Britain's Got Talent alsatian's police handler 'under investigation'

Britain’s Got Talent alsatian’s police handler has dogs taken away by his own force ‘in illicit breeding inquiry’

  • PC David Wardell and alsatian Finn reached final of the ­ITV talent show in 2019 
  • Hertfordshire Police have removed springer spaniel and alsatian from his home
  • PC Wardell has campaigned for greater legal protection for service animals

A police dog handler who found fame on Britain’s Got Talent with his heroic alsatian is being investigated by his own force amid ‘welfare’ concerns for dogs in his care.

PC David Wardell and alsatian Finn reached the final of the ­ITV competition in 2019, wowing the judges and ten million viewers with their mind-reading act.

Judge Simon Cowell was moved to tears by PC Wardell’s account of how Finn was stabbed while ­chasing a suspected armed robber three years earlier.

PC David Wardell, who appeared on Britain’s Got Talent in 2019 with his alsatian, Finn, is under investigation by Hertfordshire Police over ‘illicit breeding’

But Hertfordshire Police have now removed two other dogs – a springer spaniel called Pearl and another alsatian – from the officer’s care.

Sources suggest the disciplinary probe by the force’s Professional Standards Department focuses on claims that one of the dogs was used for breeding.

‘The dogs in question are being looked after elsewhere,’ a police spokesman said. PC Wardell, 46, has been put on restricted duties. He declined to answer ­questions at his Hertfordshire home yesterday.

Police dogs live with their ­handlers because of the importance of building a strong bond.

Now retired, Finn, whose heroism inspired a change in the law to protect dogs and horses, has remained with PC Wardell as a family pet.

Of nine-year-old spaniel Pearl, the officer once said: ‘Her job is to search for illegal drugs, quantities of cash, guns and ammunition. 

PC Wardell campaigned for greater legal protection for service animals and the Animal Welfare (Service Animals) Act, known as Finn’s Law, came into action in June 2019

‘On Pearl’s first job on her first day of duty, she successfully located a large haul of class A drugs worth thousands of pounds, as well as a large sum of cash.’

PC Wardell and his wife, Gemma, run a charity, the Thin Blue Paw Foundation, which aims to ‘protect, celebrate and rehabilitate both serving and retired police dogs’.

A video featuring Finn’s story was shown on Britain’s Got Talent. It highlighted pictures of the injuries he suffered and his brave recovery.

After joining the duo on stage for a trick, an emotional Simon Cowell told the officer: ‘When I hear about animal cruelty, especially dogs, it upsets me.

‘A dog will literally give up its life for you. Finn is beautiful, I love him.’ 

Finn nearly died after the blade missed his heart by ­millimetres in the attack in Stevenage, Hertfordshire.

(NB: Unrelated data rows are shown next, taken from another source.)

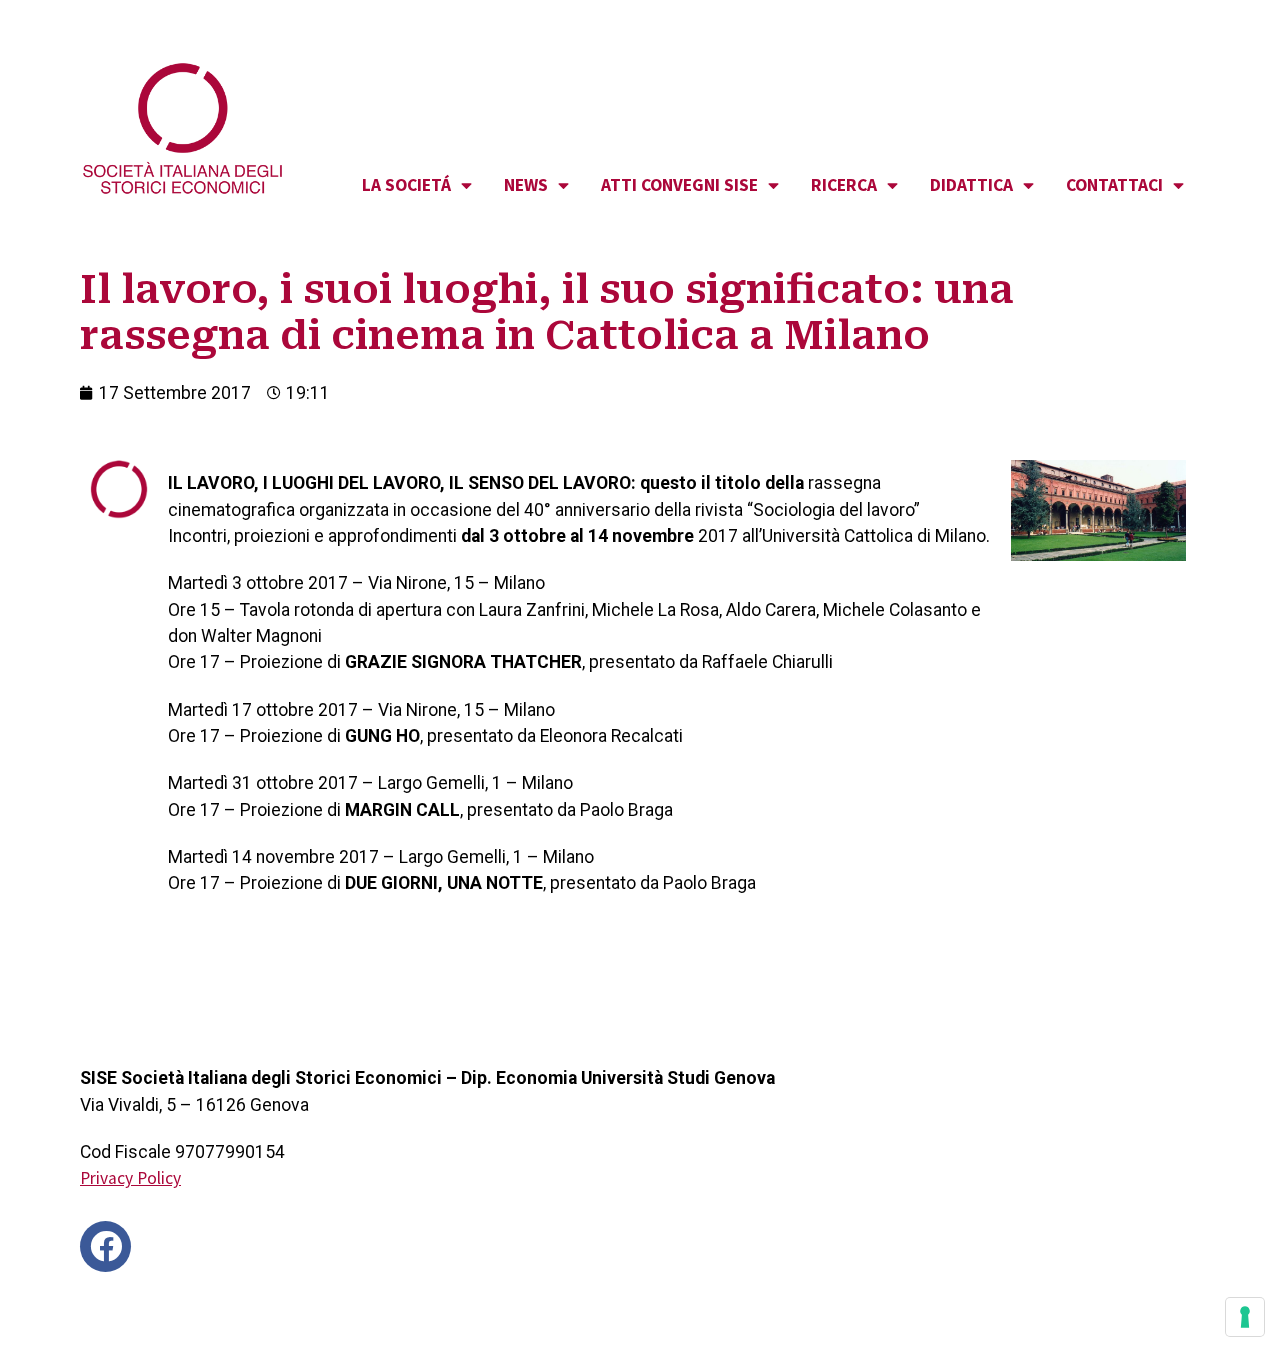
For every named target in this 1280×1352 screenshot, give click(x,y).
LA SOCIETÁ (406, 185)
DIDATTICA (971, 185)
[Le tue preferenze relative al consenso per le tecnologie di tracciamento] (1245, 1317)
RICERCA (844, 185)
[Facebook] (105, 1246)
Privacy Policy (130, 1178)
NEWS (526, 185)
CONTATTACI (1114, 185)
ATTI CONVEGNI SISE (679, 185)
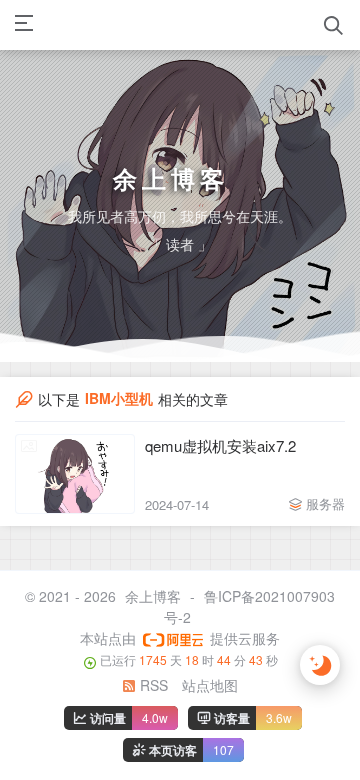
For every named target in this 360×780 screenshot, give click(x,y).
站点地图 (210, 685)
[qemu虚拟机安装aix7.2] (75, 474)
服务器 (325, 503)
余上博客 (153, 596)
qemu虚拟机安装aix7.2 (220, 445)
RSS (152, 685)
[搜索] (333, 25)
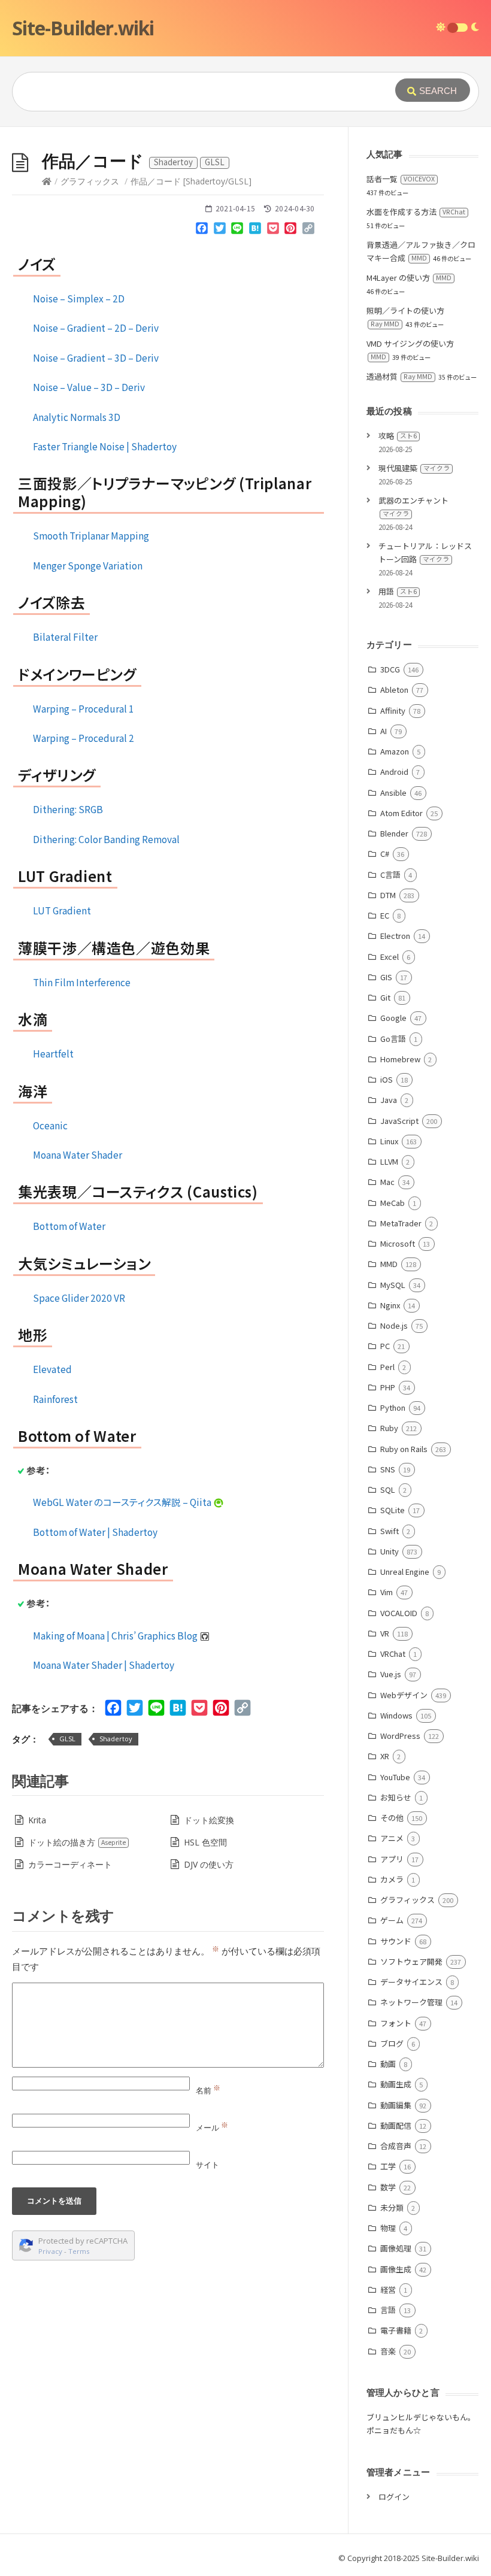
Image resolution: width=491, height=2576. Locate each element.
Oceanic (50, 1125)
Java (388, 1099)
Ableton (394, 689)
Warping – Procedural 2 (83, 737)
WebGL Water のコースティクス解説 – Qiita (123, 1501)
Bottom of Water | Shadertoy (95, 1531)
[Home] (46, 181)
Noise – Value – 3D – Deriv (89, 386)
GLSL (67, 1738)
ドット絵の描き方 (77, 1842)
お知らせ (395, 1797)
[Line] (238, 230)
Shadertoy (115, 1738)
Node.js (394, 1325)
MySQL (392, 1284)
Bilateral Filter (65, 636)
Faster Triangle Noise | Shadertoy (105, 446)
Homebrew (400, 1059)
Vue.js (390, 1674)
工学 (388, 2166)
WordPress (400, 1735)
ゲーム (392, 1920)
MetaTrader (401, 1223)
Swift (389, 1530)
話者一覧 (400, 178)
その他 (392, 1817)
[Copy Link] (308, 230)
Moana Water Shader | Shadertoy (103, 1664)
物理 (388, 2227)
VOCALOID (398, 1613)
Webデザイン (404, 1695)
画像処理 (395, 2248)
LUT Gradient (62, 910)
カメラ (392, 1879)
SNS (387, 1469)
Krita (37, 1820)
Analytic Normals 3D (76, 416)
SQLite (392, 1510)
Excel (389, 956)
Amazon (394, 751)
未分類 (392, 2207)
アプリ (392, 1859)
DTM (388, 895)
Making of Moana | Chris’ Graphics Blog (116, 1635)
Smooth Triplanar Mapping (91, 535)
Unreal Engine (404, 1571)
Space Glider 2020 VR (79, 1297)
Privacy (50, 2251)
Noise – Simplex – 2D (79, 298)
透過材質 (399, 376)
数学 (388, 2187)
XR (384, 1756)
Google (393, 1017)
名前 (208, 2090)
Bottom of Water (69, 1225)
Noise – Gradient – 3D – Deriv (96, 357)
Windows (396, 1715)
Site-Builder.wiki (83, 28)
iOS (386, 1079)
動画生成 (395, 2084)
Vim (386, 1592)
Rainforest (55, 1398)
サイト (207, 2164)
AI (383, 731)
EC (384, 915)
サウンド (395, 1941)
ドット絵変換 (209, 1820)
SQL (387, 1489)
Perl (387, 1366)
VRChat (392, 1653)
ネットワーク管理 (411, 2002)
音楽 (388, 2351)
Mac (387, 1181)
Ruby (389, 1428)
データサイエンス (411, 1981)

He did not let go of the attacker until back-up arrived to arrest him. The attack was regarded as ­criminal damage to property in the eyes of the law.

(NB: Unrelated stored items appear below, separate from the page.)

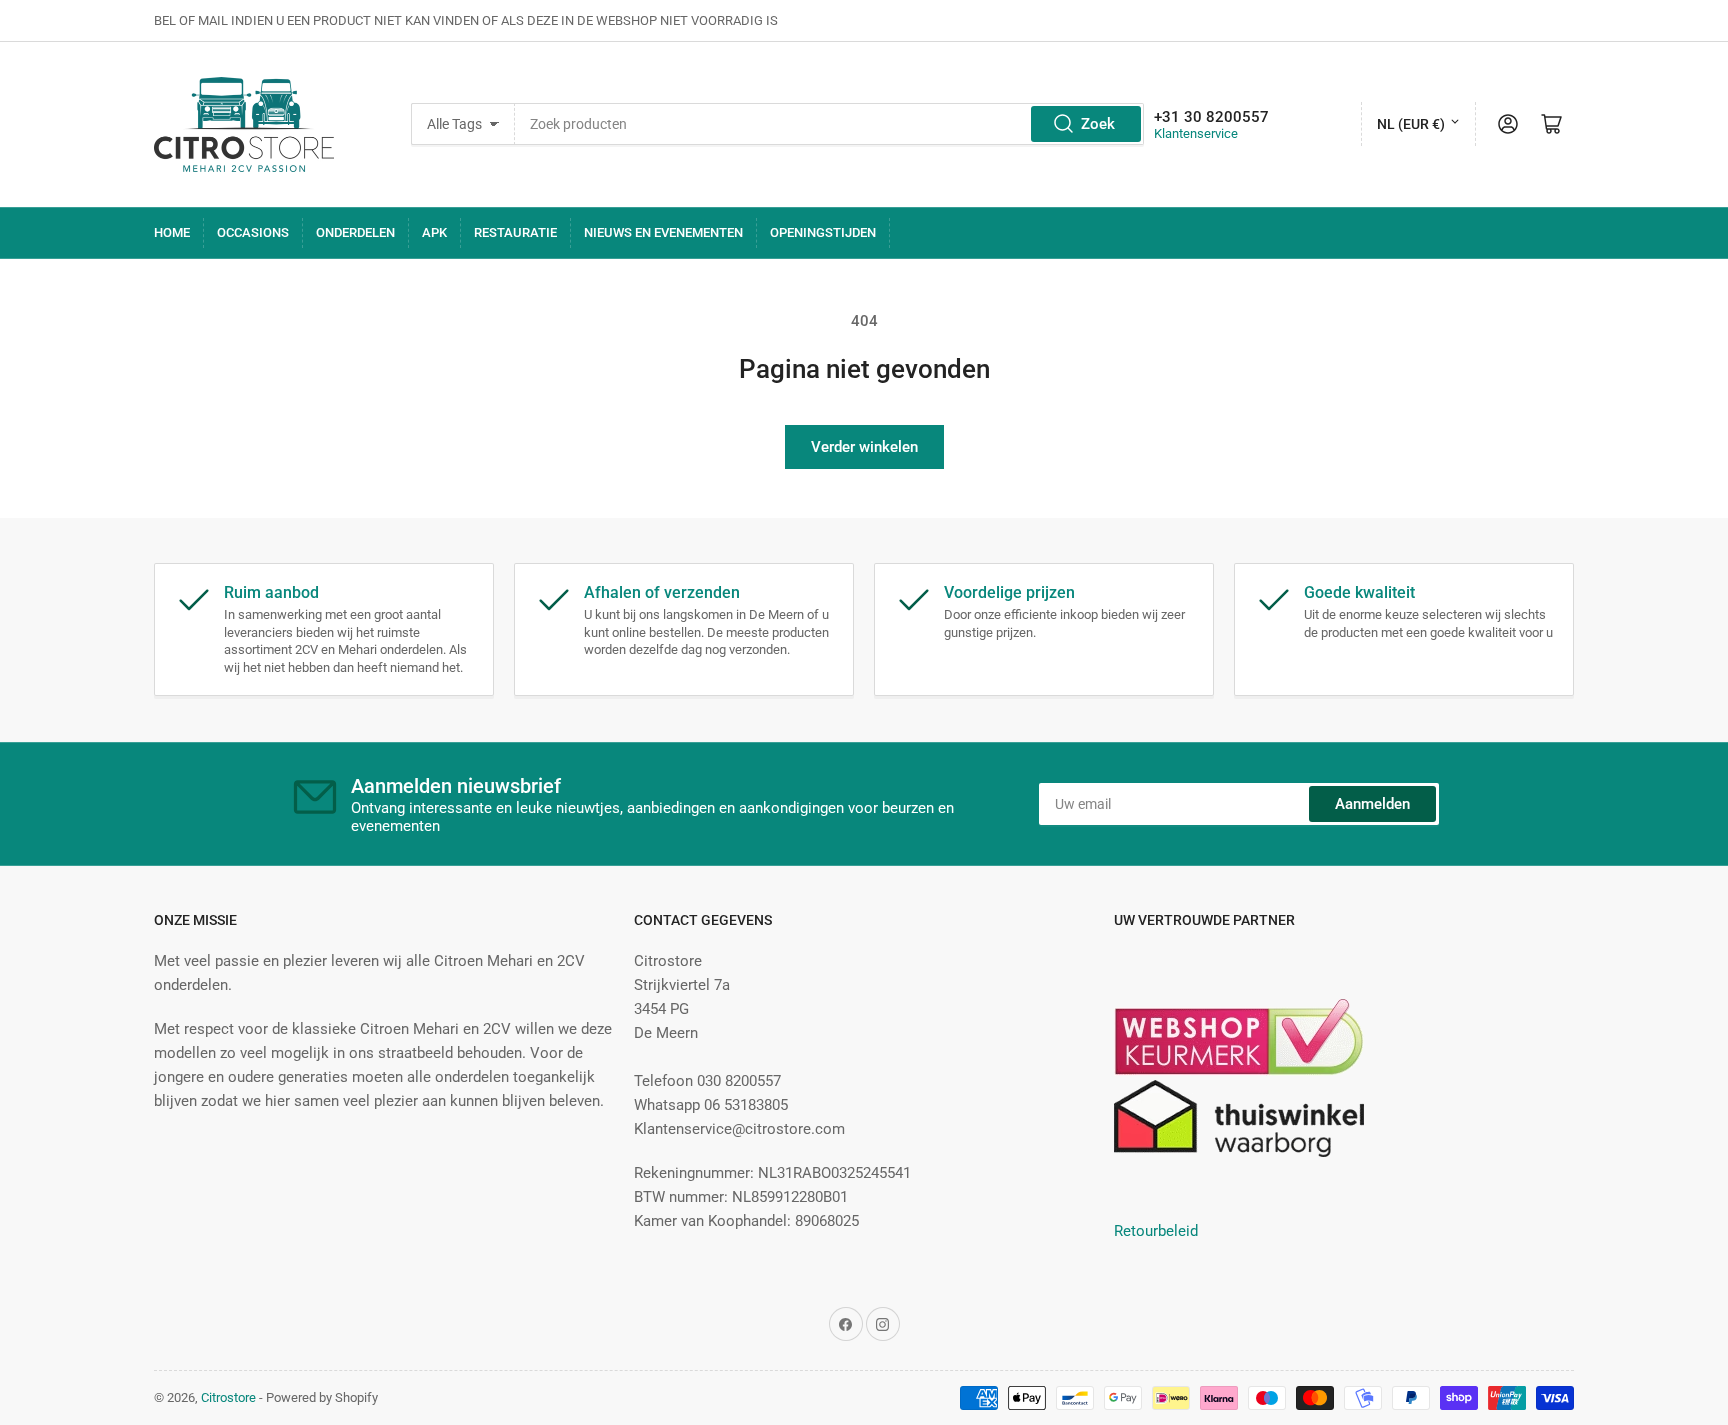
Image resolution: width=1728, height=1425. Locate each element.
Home (172, 232)
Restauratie (515, 232)
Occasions (253, 232)
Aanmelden (1372, 804)
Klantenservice (1196, 133)
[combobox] (829, 124)
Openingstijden (823, 232)
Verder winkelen (864, 447)
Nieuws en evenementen (663, 232)
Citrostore (228, 1397)
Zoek (1098, 124)
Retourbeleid (1156, 1231)
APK (434, 232)
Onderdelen (355, 232)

PC Wardell campaigned for greater legal protection for service animals and the Animal Welfare (Service Animals) Act, known as Finn’s Law, came into action in June 2019 to prevent those who attack or injure service ­animals from claiming it as self-defence. 

At the time, he said: ‘There isn’t a bigger stage than Britain’s Got Talent. If I can tell Finn’s story, showcase service animals and talk about Finn’s Law, then I’ve already won.’

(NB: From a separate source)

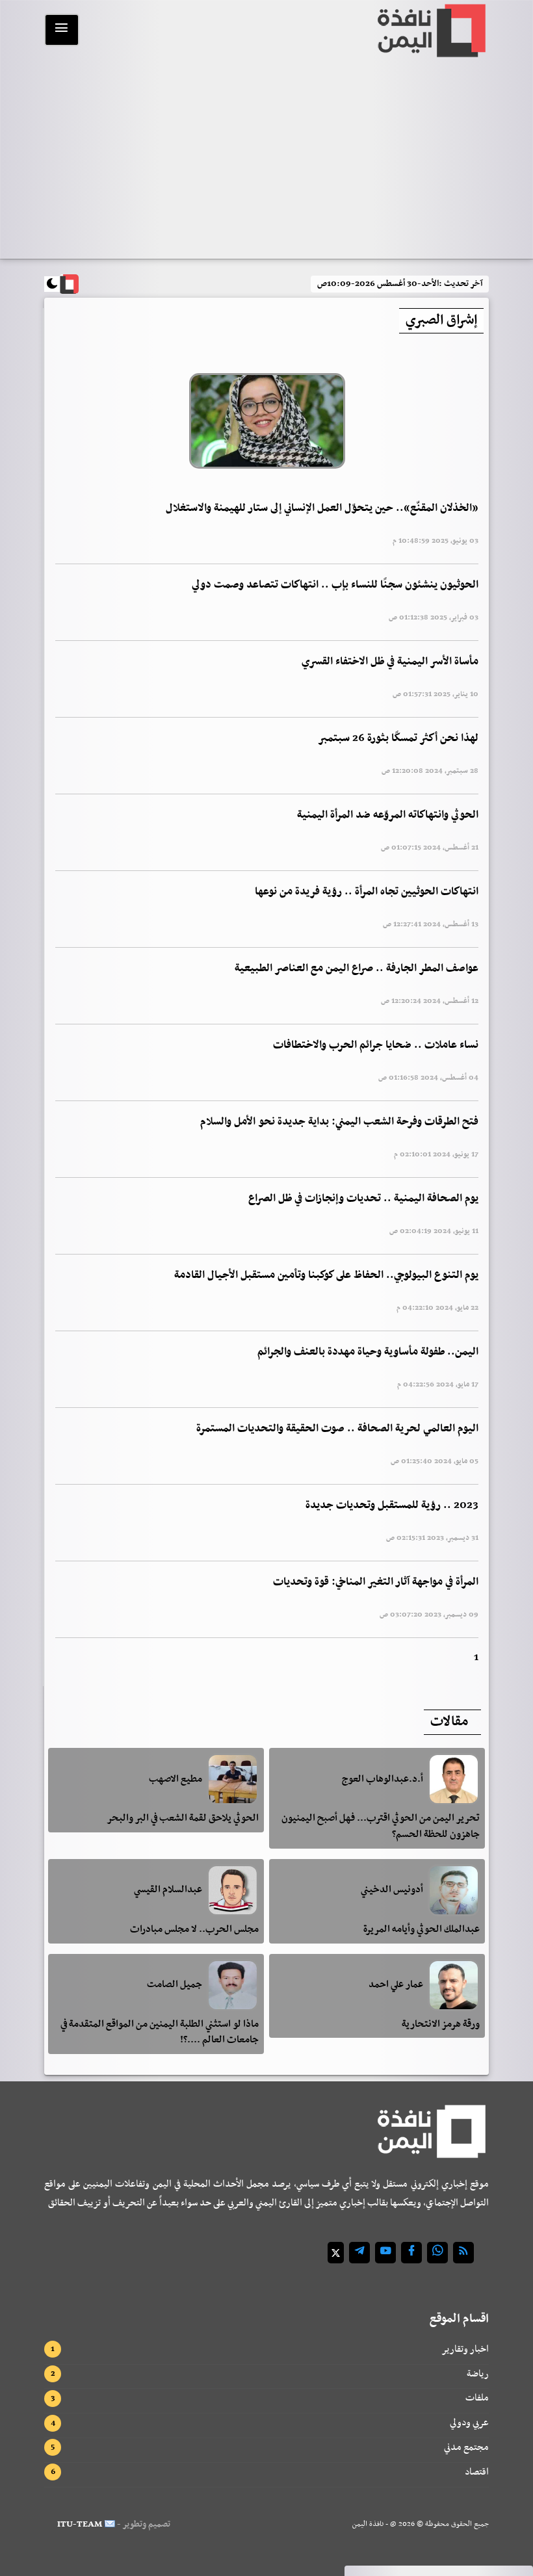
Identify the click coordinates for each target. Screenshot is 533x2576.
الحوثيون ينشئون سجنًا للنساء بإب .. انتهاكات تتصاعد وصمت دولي (335, 585)
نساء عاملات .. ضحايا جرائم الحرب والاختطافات (375, 1045)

Hertfordshire Police said: ‘We can confirm that the Bedfordshire, Cambridgeshire and Hertfordshire Professional Standards Department is currently investigating an officer’s conduct with regards to police dog welfare issues.

‘The officer is not suspended, but is on restricted duties.

‘At this stage, of the investigation, we are unable to comment further.’